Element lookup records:
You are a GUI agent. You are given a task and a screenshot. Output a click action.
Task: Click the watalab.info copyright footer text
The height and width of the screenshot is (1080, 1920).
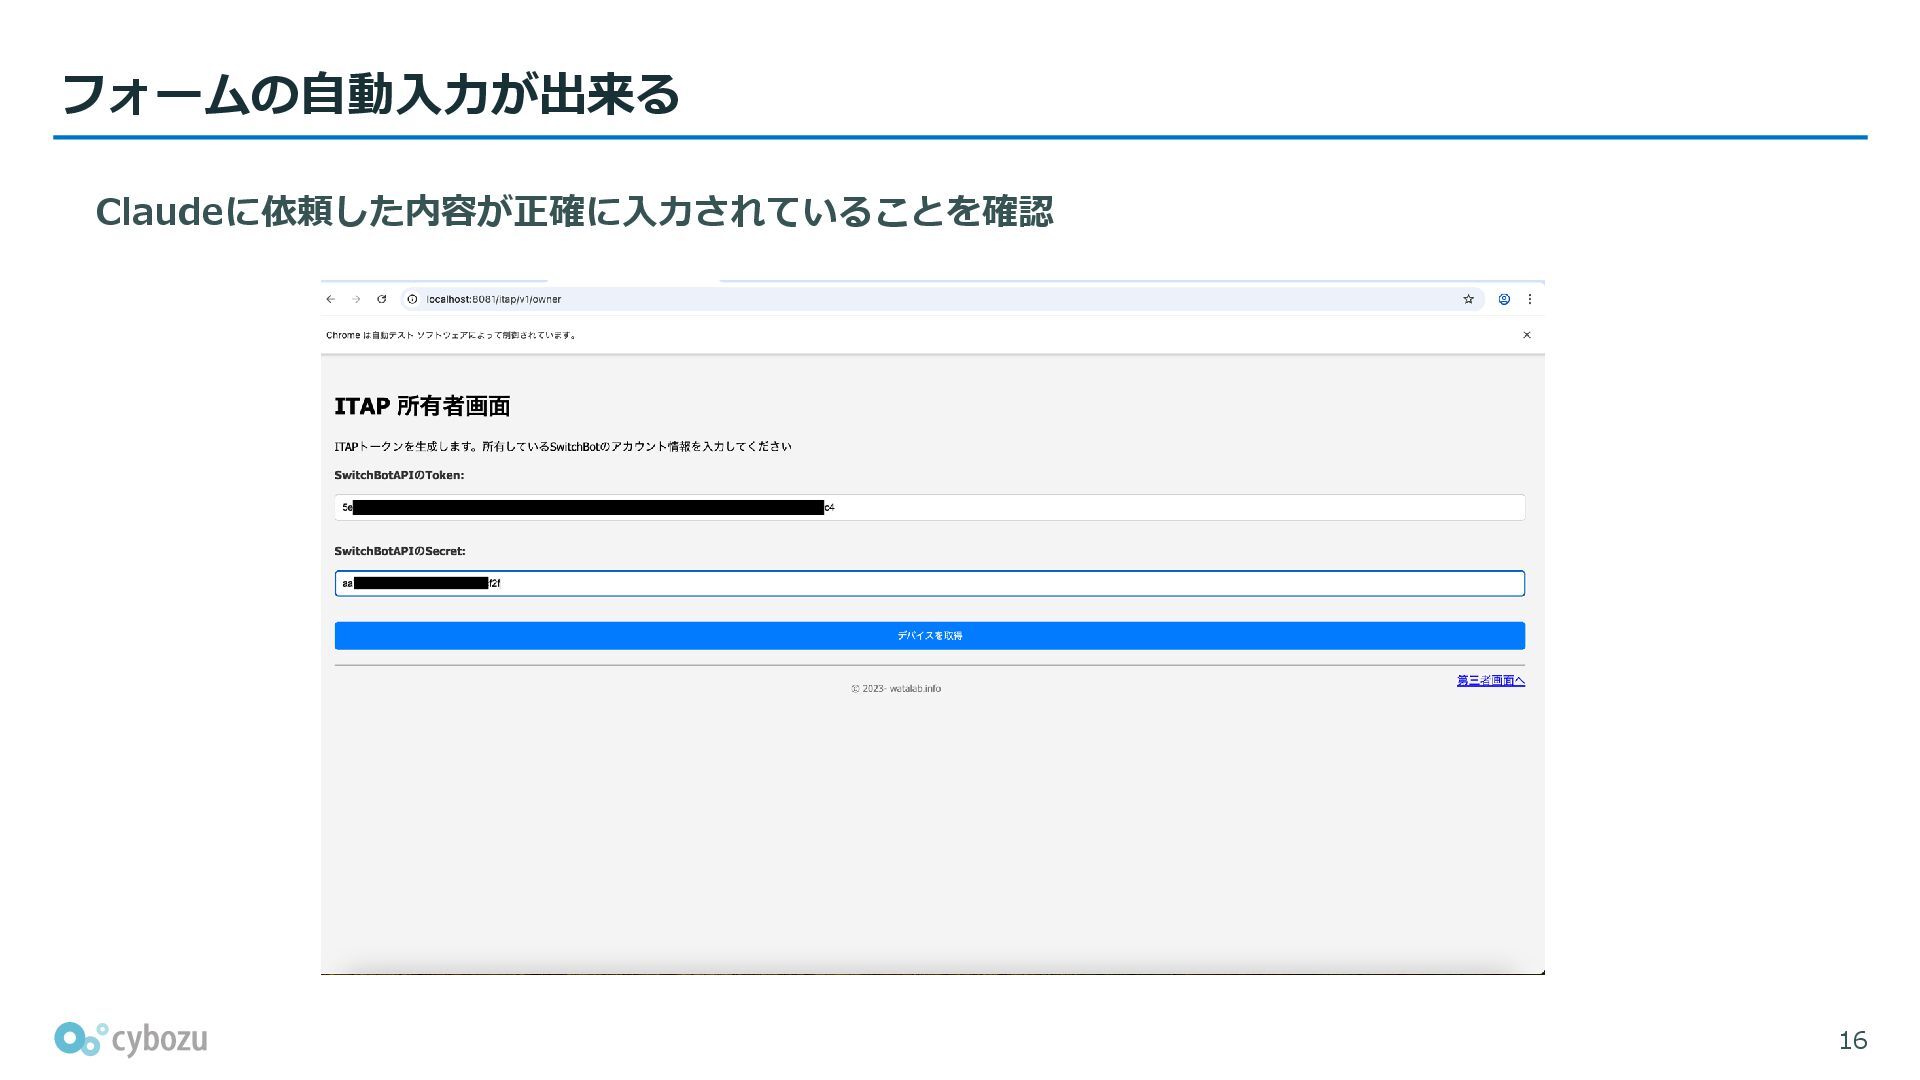pos(895,689)
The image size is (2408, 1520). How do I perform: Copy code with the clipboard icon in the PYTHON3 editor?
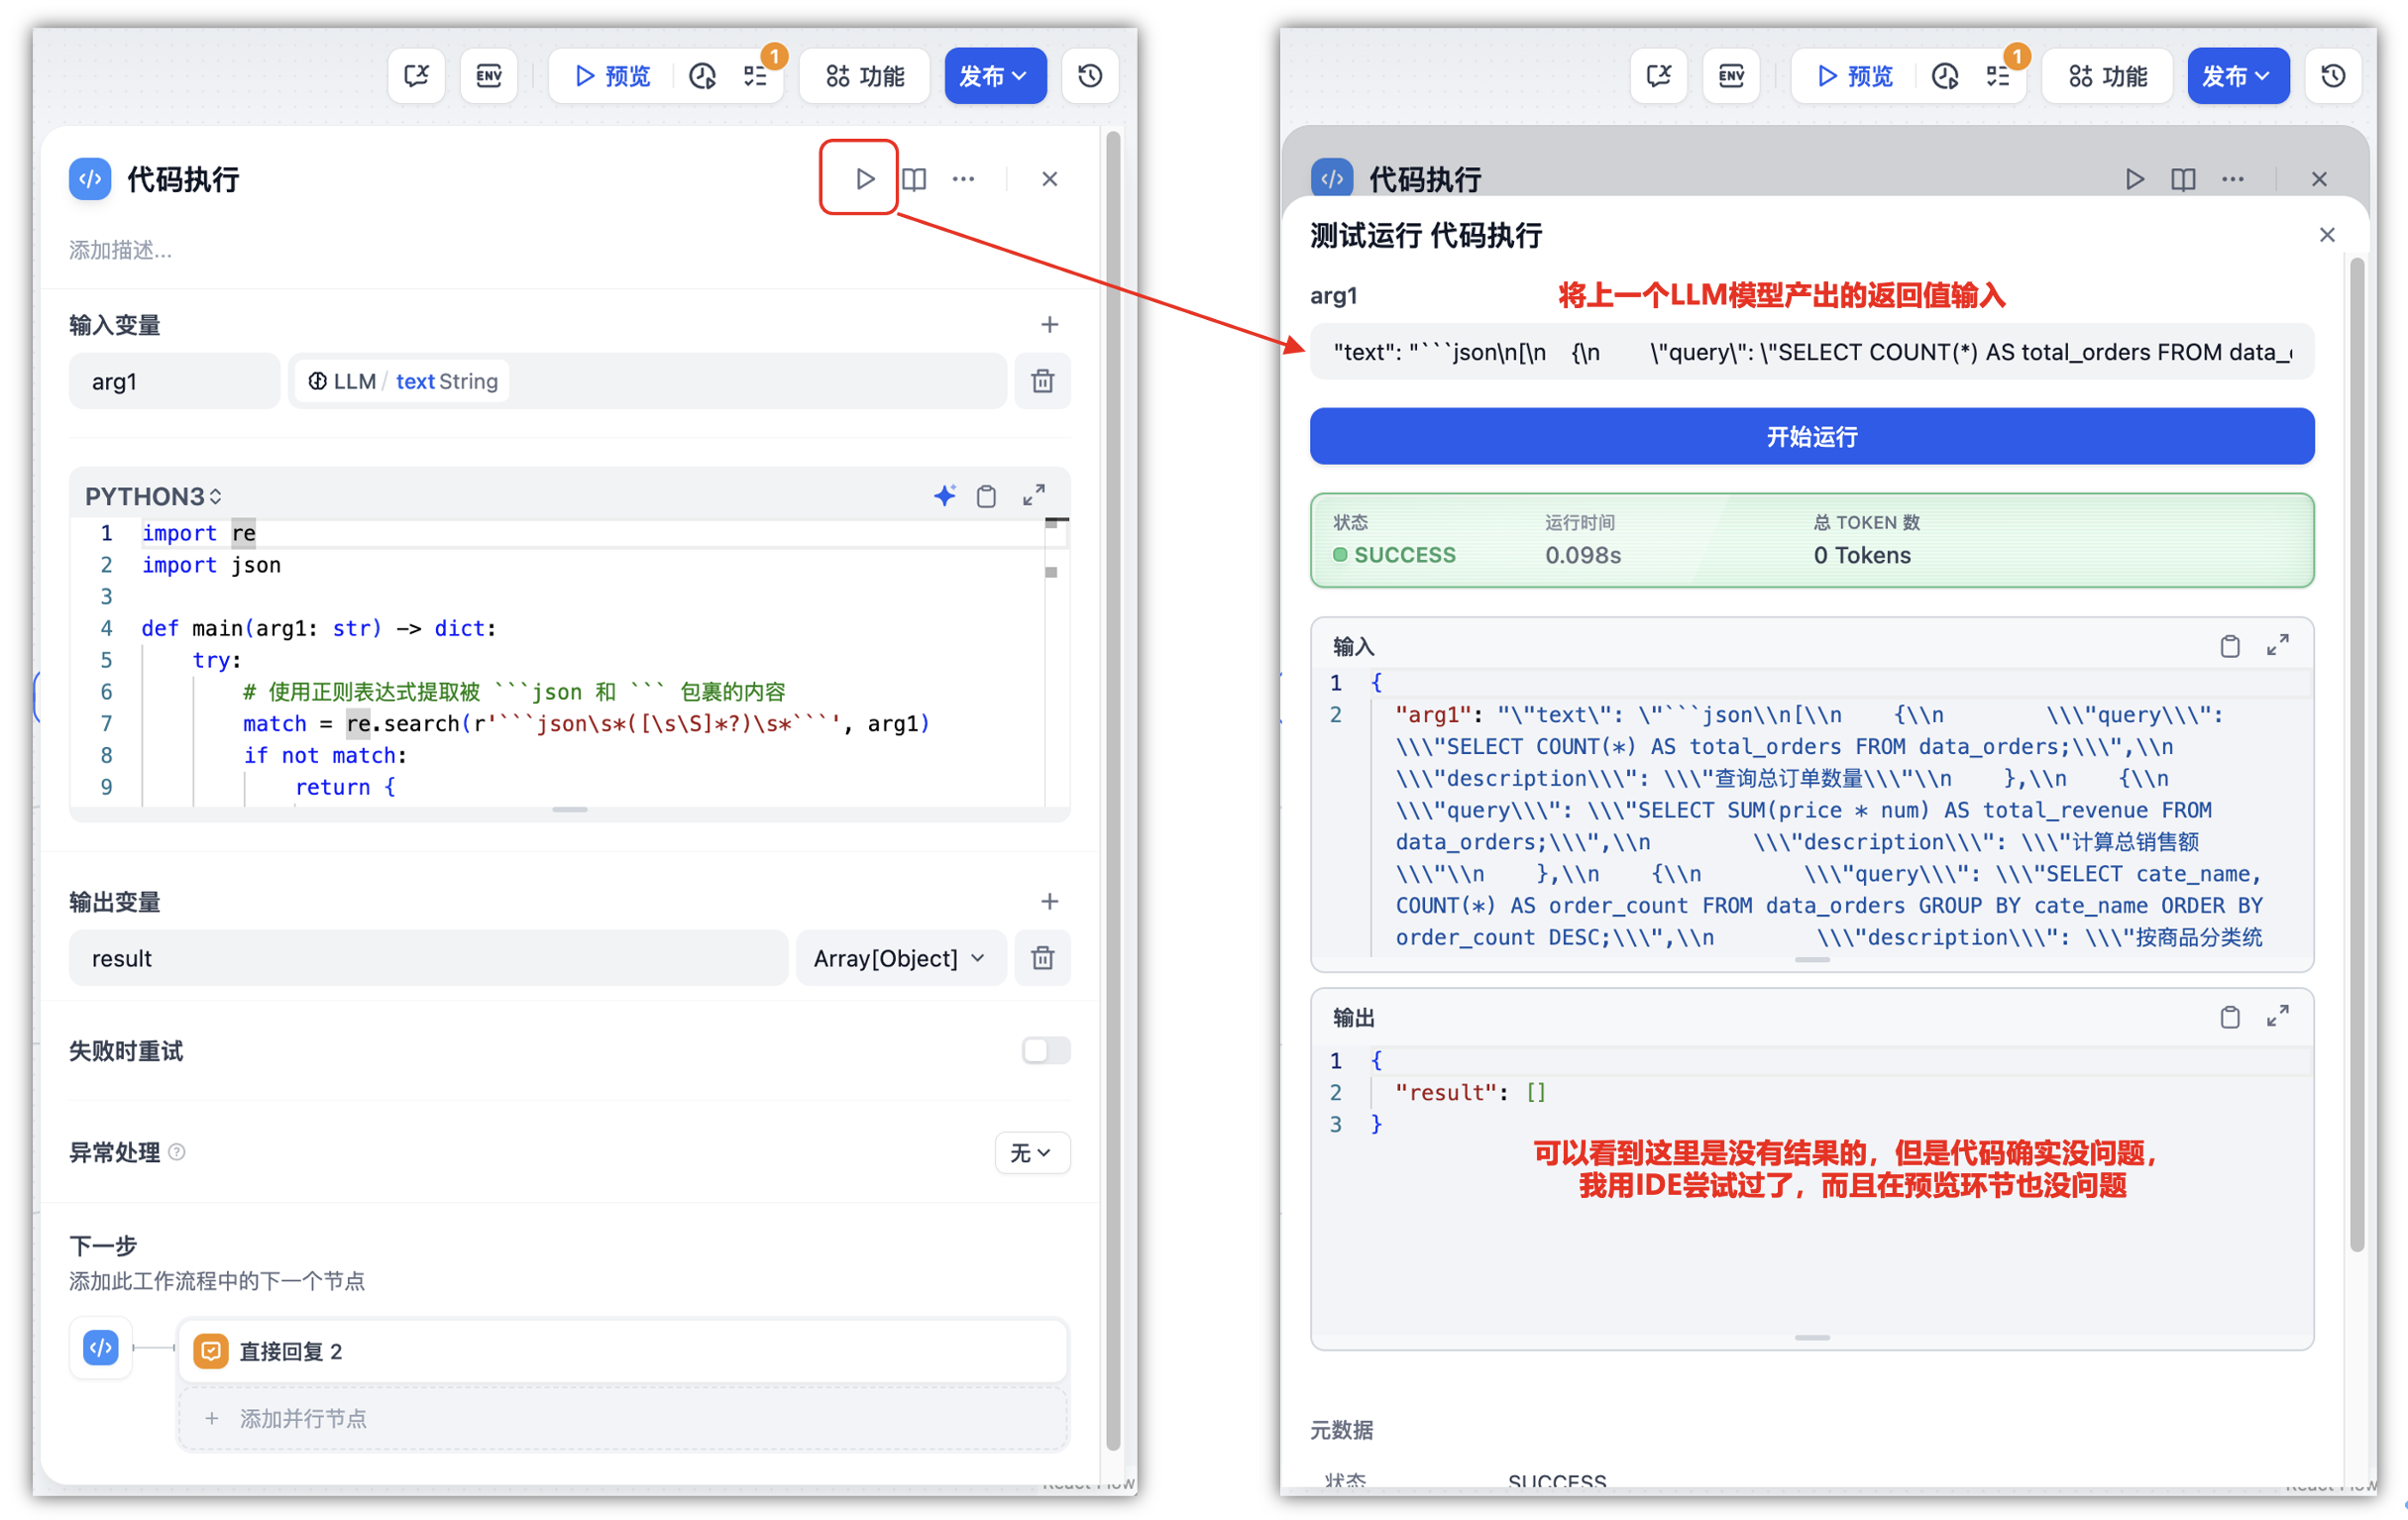pos(986,496)
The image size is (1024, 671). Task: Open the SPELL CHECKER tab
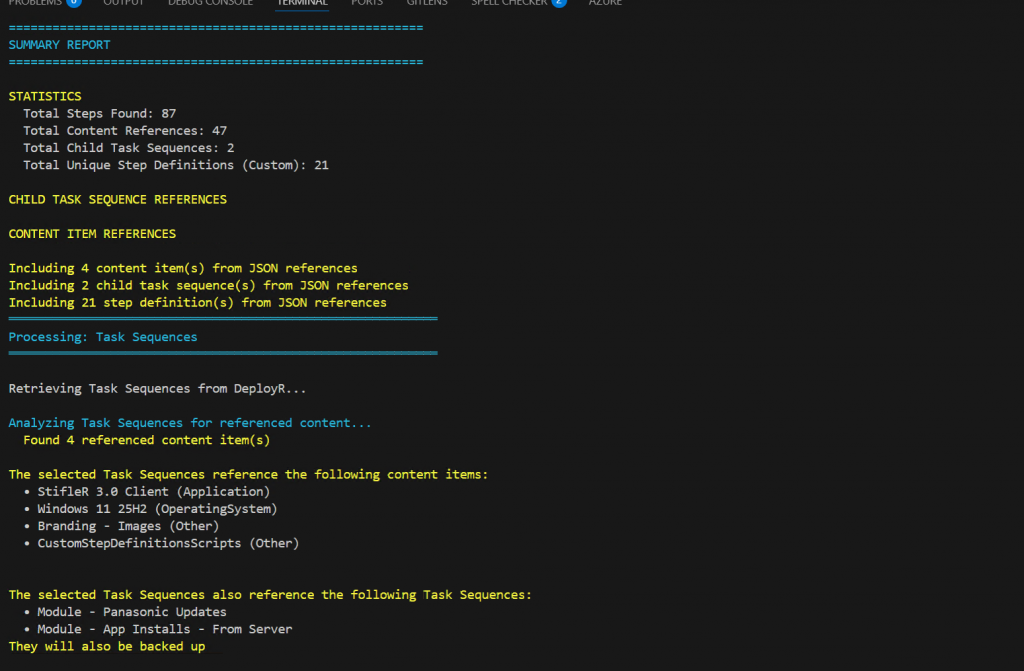pyautogui.click(x=509, y=3)
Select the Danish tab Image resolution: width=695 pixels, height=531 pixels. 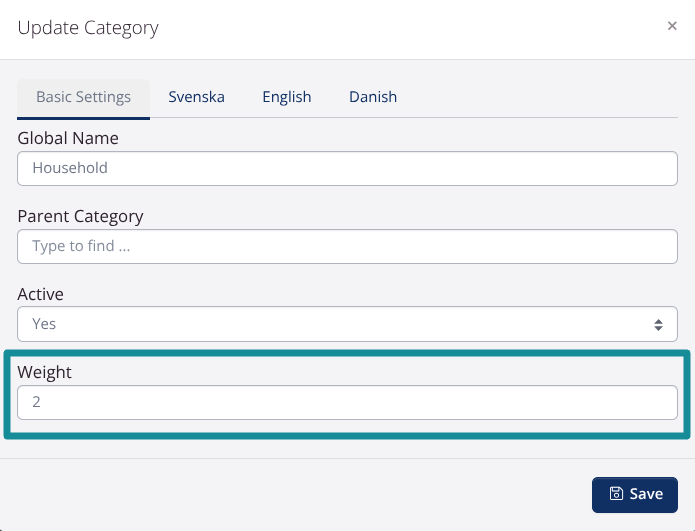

• TASK PROMPT: Render the records above as a JSON list of strings, one string per line, skipping blank lines and leaving out the pictures.

• SOLVED PROBLEM:
[
  "You are a GUI agent. You are given a task and a screenshot. Output a click action.",
  "Task: Click the watalab.info copyright footer text",
  "The height and width of the screenshot is (1080, 1920).",
  "pos(895,689)",
  "The image size is (2408, 1520). How do I perform: Copy code with the clipboard icon in the PYTHON3 editor?",
  "pos(986,496)",
  "The image size is (1024, 671). Task: Open the SPELL CHECKER tab",
  "pyautogui.click(x=509, y=3)",
  "Select the Danish tab Image resolution: width=695 pixels, height=531 pixels. "
]